═══ PROVIDED TEXT
Cats kill hundreds of millions of birds across the country every year, researchers estimate. In Southern Arizona, they have threatened such native birds as the black-throated sparrow, Gambel's quail and Gila woodpecker, among others, while also feasting on smaller rodents and reptiles that other native predators, like coyotes, hunt.
While there is no definitive research on the effects of cats on native wildlife locally, one University of Arizona study on five indoor/outdoor suburban house cats showed they killed a collective 113 animals in a 12-15 week period.
"We strongly support trapping and neutering, but we do not support releasing," said Paul Green, an ornithologist and executive director of the Tucson Audubon Society. He blamed a house cat for killing one of the last pygmy owls on the city's Northwest side.
"I think that people really truly don't understand the damage they are doing to the environment," Green said.
The solution, as Green and others see it, is to keep all cats indoors, noting the Audubon Society will soon begin working with the Hermitage Cat Shelter, a no-kill, cage-free sanctuary, on how to pursue this goal.
"I am not advocating for euthanization," Green said. "What I do advocate is removing these feral cats from the wild, neutering them and then keeping them enclosed for the rest of their natural lives."
Considering the sheer numbers of feral cats, not to mention their demeanor, that might prove easier said than done.
No one knows how many feral cats are in the U.S., but estimates peg the figure between 50 and 70 million. A number of cat- shelter workers and cat advocates in Tucson say the feral cat population here is at least 100,000 strong, but, like the national estimates, no one knows for sure.
While feral cats have had little luck finding owners, they have made plenty of friends.
There are several national groups — most prominently Alley Cat Allies — who advocate returning the cats to where they came from after sterilizing them.
Besides the Humane Society, a number of vets, and a handful of other less-known groups like the Hermitage Cat Shelter and the Animal Welfare Alliance of Southern Arizona support the practice. These groups say maintaining colonies keeps other feral cats from entering neighborhoods and feeding the cats regularly keeps them from hunting birds and other animals — but a growing body of research has showed managed feral cat colonies have taken a toll on wildlife in Hawaii, California, Florida and New Jersey, among other places.
══════
Pick up the article on feral cats and native wildlife where it stops, and continue it.
═══ INFORMATION SHOWN
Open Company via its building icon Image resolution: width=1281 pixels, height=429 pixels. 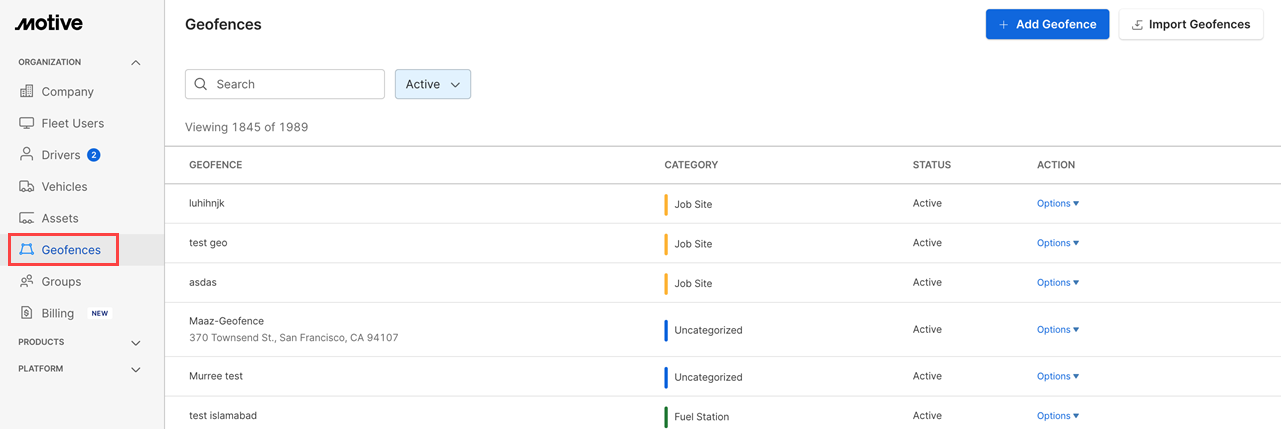coord(27,92)
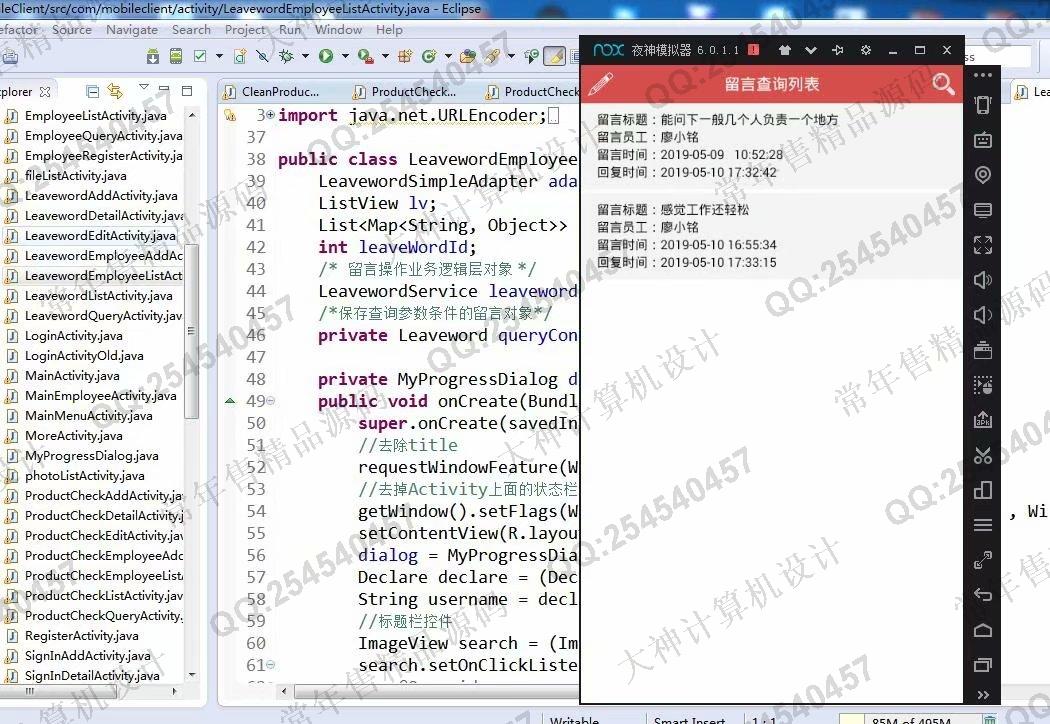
══════
OUTPUT OF THE EXERCISE:
Last fiscal year, the Pima Animal Care Center adopted out 1,538 cats, but it put down 5,761 cats, said manager Kim Janes.
While Animal Care doesn't actively practice catch, snip and release, Janes said it does support the practice, and often refers groups or concerned citizens to the Animal Welfare Alliance of Southern Arizona, and its burgeoning Spey Neuter Intervention Project program.
As one might guess from its name, the purpose of SNIP is to, well, snip cats and dogs. Dot Jones, SNIP program manager, said about a quarter of the calls the program gets from people deal with feral cats.
"My personal belief is that these are living creatures, these are sentient creatures," she said. "You just don't mass-kill animals."
When asked, though, why so much attention is being given to feral cats when thousands of other cats are being euthanized, Jones said the issue couldn't be viewed as either/or.
"It just totally makes me sick to hear that number," she said. "I don't know why people aren't adopting more cats."
While cat people and bird people agree cats kill birds, there is no agreement on the severity of the issue.
"I think the bigger problem for bird depopulation is encroachment by humans," Jones said.
Green agreed development is the biggest threat to native birds, but he said cats are "decimating" bird populations nationally to the tune of 350 million birds a year. Keeping cats indoors would go a long way toward protecting birds, he said.
He said Tucson Audubon plans to work with the UA to get some more definitive numbers on the city's bird population and the possible effect cats are having on it.
"We plan to design scientifically rigorous ways of testing the effects of cats," he said.
Equally debatable is how effective trap, neuter and release programs are. For example, in the Oak Flower neighborhood 100 feral cats were sterilized.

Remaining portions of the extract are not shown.